Он все портил. Он решительно все…
— Господин полицейский, — девушка резко обернулась, — будьте так любезны от меня отвалить. Я психологически уравновешенный человек, и я не вижу причин, по которым вас могли уполномочить за мной следить.
«Репей» находчиво сделал вид, что не слышит.
— Господин полицейский! — окончательно рассердилась Лойд, и низенький пожилой мужчина, покидавший парк, шарахнулся от нее, как если бы она произнесла проклятие. — Вы со мной уже беседовали, я в курсе, что вы не глухой — не надо усугублять положение! Либо объясните, какого дьявола Совету от меня понадобилось, либо катитесь куда-нибудь подальше от меня, от парка и от EL-960 вообще!

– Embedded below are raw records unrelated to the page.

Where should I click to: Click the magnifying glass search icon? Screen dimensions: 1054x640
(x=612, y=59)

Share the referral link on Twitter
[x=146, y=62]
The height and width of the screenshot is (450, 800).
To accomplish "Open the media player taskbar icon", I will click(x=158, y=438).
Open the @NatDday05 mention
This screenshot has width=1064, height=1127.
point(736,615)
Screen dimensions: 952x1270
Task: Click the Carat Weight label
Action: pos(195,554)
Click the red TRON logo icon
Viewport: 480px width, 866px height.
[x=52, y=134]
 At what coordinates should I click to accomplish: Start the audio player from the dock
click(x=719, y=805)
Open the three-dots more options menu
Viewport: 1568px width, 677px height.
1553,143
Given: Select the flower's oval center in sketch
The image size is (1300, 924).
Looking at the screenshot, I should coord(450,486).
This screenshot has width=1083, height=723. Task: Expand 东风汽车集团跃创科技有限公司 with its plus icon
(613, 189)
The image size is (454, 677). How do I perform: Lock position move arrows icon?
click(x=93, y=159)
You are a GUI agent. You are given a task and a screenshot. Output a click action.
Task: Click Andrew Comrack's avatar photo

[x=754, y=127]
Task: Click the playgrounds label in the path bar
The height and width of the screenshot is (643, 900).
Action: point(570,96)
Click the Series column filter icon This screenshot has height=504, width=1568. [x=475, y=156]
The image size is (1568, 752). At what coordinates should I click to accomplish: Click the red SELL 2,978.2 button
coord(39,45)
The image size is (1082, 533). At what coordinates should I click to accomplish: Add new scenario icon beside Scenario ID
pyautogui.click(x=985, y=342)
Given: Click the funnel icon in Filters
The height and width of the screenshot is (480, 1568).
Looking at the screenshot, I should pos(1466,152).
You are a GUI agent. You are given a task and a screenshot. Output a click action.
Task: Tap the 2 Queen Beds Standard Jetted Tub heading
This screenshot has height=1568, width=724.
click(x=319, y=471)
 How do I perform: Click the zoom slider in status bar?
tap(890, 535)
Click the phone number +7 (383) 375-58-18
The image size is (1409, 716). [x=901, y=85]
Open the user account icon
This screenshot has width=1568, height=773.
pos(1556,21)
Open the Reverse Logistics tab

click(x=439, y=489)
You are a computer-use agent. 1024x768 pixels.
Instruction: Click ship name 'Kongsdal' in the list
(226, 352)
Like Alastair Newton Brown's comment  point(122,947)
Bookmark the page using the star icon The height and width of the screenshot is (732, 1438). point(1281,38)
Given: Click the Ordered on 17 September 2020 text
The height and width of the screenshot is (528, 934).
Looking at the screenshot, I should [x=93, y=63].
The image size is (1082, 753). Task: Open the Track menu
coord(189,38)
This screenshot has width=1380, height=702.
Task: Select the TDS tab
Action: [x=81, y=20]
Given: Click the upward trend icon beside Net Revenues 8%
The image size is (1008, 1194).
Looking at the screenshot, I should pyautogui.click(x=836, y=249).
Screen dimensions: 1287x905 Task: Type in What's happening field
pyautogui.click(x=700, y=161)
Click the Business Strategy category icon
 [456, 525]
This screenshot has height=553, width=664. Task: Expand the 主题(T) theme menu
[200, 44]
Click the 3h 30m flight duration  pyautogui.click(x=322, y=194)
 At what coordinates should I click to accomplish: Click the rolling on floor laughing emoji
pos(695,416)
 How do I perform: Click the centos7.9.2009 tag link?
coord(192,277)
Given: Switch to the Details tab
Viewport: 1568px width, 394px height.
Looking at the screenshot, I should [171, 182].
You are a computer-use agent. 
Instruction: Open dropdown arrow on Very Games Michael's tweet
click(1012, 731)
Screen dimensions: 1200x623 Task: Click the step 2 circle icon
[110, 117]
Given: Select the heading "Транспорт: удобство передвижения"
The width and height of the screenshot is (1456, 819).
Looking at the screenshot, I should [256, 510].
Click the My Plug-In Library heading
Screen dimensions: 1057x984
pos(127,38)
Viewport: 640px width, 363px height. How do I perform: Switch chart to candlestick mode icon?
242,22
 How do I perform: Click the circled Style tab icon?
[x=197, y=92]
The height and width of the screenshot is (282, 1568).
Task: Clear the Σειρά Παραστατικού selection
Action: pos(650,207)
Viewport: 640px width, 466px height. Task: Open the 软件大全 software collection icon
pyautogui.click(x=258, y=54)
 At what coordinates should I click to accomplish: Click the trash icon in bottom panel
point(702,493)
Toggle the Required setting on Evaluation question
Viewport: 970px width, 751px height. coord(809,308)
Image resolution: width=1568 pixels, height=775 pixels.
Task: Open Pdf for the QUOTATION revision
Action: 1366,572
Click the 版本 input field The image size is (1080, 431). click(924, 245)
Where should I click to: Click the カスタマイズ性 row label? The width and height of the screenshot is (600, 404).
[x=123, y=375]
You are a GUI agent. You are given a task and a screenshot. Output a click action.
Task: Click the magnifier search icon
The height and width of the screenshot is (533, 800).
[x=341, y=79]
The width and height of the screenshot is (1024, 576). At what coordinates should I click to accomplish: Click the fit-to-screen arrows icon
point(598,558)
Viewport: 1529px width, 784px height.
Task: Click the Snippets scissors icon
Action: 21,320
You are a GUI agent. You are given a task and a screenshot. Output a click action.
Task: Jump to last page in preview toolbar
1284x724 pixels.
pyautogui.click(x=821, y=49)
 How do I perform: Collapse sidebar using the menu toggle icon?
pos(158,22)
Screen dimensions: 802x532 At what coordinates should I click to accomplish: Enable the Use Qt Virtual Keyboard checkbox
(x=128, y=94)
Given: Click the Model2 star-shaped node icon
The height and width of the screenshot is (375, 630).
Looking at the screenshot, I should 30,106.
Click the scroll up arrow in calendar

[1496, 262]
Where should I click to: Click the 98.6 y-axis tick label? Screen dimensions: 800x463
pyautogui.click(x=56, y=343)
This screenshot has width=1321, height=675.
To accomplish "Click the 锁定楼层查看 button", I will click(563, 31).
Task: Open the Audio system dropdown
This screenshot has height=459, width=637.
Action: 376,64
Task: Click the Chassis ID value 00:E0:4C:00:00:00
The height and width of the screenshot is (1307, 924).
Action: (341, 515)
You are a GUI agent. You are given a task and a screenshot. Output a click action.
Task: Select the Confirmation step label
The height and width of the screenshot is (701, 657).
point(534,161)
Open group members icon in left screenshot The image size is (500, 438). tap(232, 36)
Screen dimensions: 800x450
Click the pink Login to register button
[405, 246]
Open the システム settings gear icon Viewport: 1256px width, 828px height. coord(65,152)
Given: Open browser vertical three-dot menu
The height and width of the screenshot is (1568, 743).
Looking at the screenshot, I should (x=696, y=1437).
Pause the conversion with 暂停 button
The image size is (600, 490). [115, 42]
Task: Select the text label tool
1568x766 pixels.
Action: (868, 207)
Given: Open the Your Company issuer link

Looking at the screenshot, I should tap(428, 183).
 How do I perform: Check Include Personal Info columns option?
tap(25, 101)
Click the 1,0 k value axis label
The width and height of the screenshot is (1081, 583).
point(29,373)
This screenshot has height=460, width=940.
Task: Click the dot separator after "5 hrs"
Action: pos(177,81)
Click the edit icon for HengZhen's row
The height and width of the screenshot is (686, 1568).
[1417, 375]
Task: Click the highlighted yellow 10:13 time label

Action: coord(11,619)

Парень осторожно поправил кепку. Перевернул, скрывая козырьком верхнюю половину лица, и негромко сказал:
— Извините. Если я вас так раздражаю…
— Раздражаете! — бушевала девушка. — Я прилетаю на чужую планету, я хочу провести на ней свои чертовы две или три недели, я хочу посвятить себя мыслям о… — она осеклась — и непримиримо оскалилась. — А вы повторяете каждый мой шаг, каждый проклятый шаг, забери вас черти, повторяете, коситесь на мою спину, как будто нож бросить намереваетесь! И неужели, спрашивается, вечно равнодушный Совет решил проявить такую потрясающую заботу о своей рядовой сотруднице? Неужели Совет? Как-то очень туго верится, господин полицейский. Мне, если честно, без разницы, кто вы такой и какую, ха-ха, преследуете цель, но я была бы страшно довольна, если бы вы отказались от нее и пошли домой.